Michel Goulet, donner du sens au banal

Considéré par ses pairs comme l’une des figures marquantes du Québec en sculpture, Michel Goulet a créé environ 70 œuvres d’art public et son travail est exposé dans plusieurs lieux prestigieux au Canada comme à l’étranger.

Considéré par ses pairs comme l’une des figures marquantes du Québec en sculpture, Michel Goulet a créé environ 70 œuvres d’art public et son travail est exposé dans plusieurs lieux prestigieux au Canada comme à l’étranger. Originaire de l’Estrie, l’artiste revient dans la région qui l’a vu grandir pour présenter deux expositions, soit Faire surface, à la Galerie d’art du Centre culturel de l’Université de Sherbrooke, et État des lieux, exposée à l’Espace exposition Groupe Mach, situé à la bibliothèque de la faculté de droit.


L’artiste aime penser que ses créations se situent entre l’art et la vie. « La plupart des objets que j’utilise dans mes sculptures sont des objets de la vie, donc des objets qui, normalement, ne sont pas des objets artistiques. Mais parce que je les rapproche, que je les mets dans une certaine phrase, un certain ordre, ces objets finissent par avoir un sens, comme tous les objets d’art. Ils prennent leur valeur symbolique en étant ensemble pour raconter une histoire », explique le sculpteur.

L’exposition Faire surface présente une série d’œuvres où des tables, des assiettes, des longues-vues, des livres sont utilisés pour bâtir un récit.

Deux tables géantes construites en morceaux de casse-tête surdimensionnés, exposées pour la première fois côte à côte, attirent l’œil.

BLANC DE MÉMOIRE.

La première est blanche.

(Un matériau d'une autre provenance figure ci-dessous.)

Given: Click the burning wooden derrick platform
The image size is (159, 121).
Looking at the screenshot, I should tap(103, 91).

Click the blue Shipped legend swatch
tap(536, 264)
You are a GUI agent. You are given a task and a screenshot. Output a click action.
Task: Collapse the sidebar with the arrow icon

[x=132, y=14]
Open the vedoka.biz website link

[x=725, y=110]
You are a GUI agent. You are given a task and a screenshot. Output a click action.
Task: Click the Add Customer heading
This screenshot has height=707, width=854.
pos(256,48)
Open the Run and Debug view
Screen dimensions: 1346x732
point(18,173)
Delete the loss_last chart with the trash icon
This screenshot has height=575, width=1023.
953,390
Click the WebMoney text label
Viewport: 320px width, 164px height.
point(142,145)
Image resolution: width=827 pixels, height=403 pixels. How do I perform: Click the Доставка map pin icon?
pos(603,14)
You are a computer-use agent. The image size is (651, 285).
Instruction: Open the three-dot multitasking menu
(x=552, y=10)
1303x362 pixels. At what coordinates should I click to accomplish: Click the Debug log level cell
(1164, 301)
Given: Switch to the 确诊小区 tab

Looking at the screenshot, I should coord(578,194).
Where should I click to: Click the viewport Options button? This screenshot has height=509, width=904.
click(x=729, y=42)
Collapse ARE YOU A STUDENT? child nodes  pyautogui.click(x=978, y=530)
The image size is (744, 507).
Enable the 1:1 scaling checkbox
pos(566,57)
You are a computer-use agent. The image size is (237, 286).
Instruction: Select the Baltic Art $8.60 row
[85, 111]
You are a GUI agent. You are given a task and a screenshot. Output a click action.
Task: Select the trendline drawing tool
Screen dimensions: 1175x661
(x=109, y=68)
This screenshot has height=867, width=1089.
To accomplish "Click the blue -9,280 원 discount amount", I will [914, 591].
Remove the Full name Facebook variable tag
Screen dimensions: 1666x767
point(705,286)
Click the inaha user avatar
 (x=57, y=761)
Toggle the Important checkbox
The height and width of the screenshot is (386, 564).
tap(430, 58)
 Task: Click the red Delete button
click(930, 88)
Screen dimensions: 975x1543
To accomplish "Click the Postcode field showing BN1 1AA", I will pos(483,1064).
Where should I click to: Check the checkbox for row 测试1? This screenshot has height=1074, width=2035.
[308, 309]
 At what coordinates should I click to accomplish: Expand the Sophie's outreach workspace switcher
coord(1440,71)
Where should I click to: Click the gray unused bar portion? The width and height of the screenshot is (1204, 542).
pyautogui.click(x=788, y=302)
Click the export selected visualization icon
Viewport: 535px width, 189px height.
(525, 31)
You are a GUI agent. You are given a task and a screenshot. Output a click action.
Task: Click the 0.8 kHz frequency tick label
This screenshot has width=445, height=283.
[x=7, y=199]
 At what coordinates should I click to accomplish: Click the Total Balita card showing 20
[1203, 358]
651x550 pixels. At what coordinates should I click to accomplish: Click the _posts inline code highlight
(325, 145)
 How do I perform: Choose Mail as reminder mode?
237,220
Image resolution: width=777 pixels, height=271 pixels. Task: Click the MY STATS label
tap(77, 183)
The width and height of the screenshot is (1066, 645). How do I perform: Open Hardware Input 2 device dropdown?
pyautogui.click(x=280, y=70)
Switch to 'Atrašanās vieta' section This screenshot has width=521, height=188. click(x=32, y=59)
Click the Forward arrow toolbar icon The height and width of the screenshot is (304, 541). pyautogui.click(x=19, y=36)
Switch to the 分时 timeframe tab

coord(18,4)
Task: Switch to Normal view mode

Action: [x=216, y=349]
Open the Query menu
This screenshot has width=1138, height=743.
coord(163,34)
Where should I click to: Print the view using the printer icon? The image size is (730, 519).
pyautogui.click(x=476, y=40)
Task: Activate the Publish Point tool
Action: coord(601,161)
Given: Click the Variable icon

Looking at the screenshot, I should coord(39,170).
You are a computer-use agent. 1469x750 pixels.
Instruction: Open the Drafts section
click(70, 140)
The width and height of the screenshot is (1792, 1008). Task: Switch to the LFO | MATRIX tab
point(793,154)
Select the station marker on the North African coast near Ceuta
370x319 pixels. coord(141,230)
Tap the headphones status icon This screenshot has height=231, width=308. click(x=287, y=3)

Des extraits d’articles de journaux plutôt lumineux sont gravés sur sa surface.

BLACK DARK BOARD.

La deuxième est noire. Des extraits d’une poésie plutôt sombre du Sherbrookois Luc LaRochelle y sont inscrits.

« Les petites phrases poétiques créent un univers particulier, différent de la lecture dans un livre. Pour ce qui est des extraits de journaux, ce sont des bouts de phrases qui deviennent très poétiques lorsqu’ils sont sortis de leur contexte. Et la chose est vraie pour la poésie. Dès qu’on la sort de son contexte, elle devient presque un objet visuel qu’on peut regarder en même temps qu’on la lit », note M. Goulet.

Exposition à la galerie d’art de l’Université de Sherbrooke

L’intégration de phrases poétiques est une des signatures de l’artiste, qui a travaillé avec les mots de plusieurs poètes au fil de sa carrière. Les morceaux de casse-tête sont aussi un motif qui revient dans son œuvre.

« Un morceau de casse-tête fait partie d’un tout, comme le visiteur sait qu’il fait partie d’un tout qui est la société. Si on prend un morceau de casse-tête, on sait toujours qu’il y a une suite. C’est une façon de séquencer un objet. Et les petits éléments disposés sur la table sont de petites distractions, comme des bribes de conversation qu’on partagerait autour d’une table », souligne celui qui a souvent été récompensé pour son travail, notamment en recevant en 1990 le prix Paul-Émile-Borduas, la plus importante distinction accordée à un artiste en arts visuels par le gouvernement du Québec, et le Prix du gouverneur général du Canada pour les arts visuels en 2008.

À côté des tables géantes, quatre tables à quatre places représentent l’invention du jeu, du lieu, du hasard et du partage. « C’est comme si je prétendais avoir été témoin de l’invention du jeu, par exemple. C’est une histoire qu’on doit se raconter encore. On imagine être assis à ces tables, avoir à notre disposition différents éléments et imaginer ce qu’on en ferait. Par exemple, on voit un livre, des longues-vues. Les deux nous rapprochent de ce qui est très éloigné », observe l’artiste.

La place de l’art public

Dans l’Espace invitation de la Galerie d’art sont exposées des photographies de quelques-unes des œuvres d’art public produites par Michel Goulet. Parmi elles se retrouve Nulle part / Ailleurs, composée d’une vingtaine de chaises poétiques disposées aux abords de la Promenade du Lac-des-Nations à Sherbrooke. Les chaises sont d’ailleurs un objet du quotidien que l’artiste a utilisé dans plusieurs œuvres d’art public installées à New York, Paris, Lyon, Le Havre, Namur, Vancouver, Trois-Rivières, Québec.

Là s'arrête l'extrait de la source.